First, talk to your doctor about the best plan to attack the issue. If you are generally in good overall health, your physician will likely recommend you start an exercise regimen. Abdominal exercises such as crunches will help tone your stomach. But crunches alone won’t eliminate belly fat. You’ll need to incorporate a variety of different types of exercises.
You’ll also want to take some common-sense steps to change your diet. Consider:
Eating more whole grains, vegetables, and fruits
Only consuming low-fat dairy products
Cutting back on butter, cheese, and meats high in saturated fats
Eating more lean proteins, such as seafood
Cutting out processed meats
Also, keep a close eye on your portions at mealtime. Eat only half your meal when you’re at a restaurant, and take the rest home with you. Cut out sugary drinks, such as sodas, and drink water instead. When it comes to alcohol, cut it out entirely, or make sure you drink in moderation.
Again, physical activity will be key to battling weight gain and the accumulation of abdominal fat.
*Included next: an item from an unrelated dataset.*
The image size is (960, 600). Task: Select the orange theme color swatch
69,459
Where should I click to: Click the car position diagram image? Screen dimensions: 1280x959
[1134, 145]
Adults should try and get about two-and-a-half hours of moderate intensity exercise per week – or 75 minutes of vigorous exercise a week. Aerobic exercises should be performed in 10-minute increments throughout the week. As you become more acclimated to your workout routine, try increasing your activity to 300 minutes (moderate intensity) or 150 minutes (vigorous) per week.9
The Bottom Line
If you’ve noticed an increase in abdominal fat creeping on your midsection over the years, the time to do something about it is now. Reducing your abdominal body fat will go a long way toward reducing the chances you’ll develop heart disease or other health problems. Just make sure you talk to your doctor first to put together the best plan of action.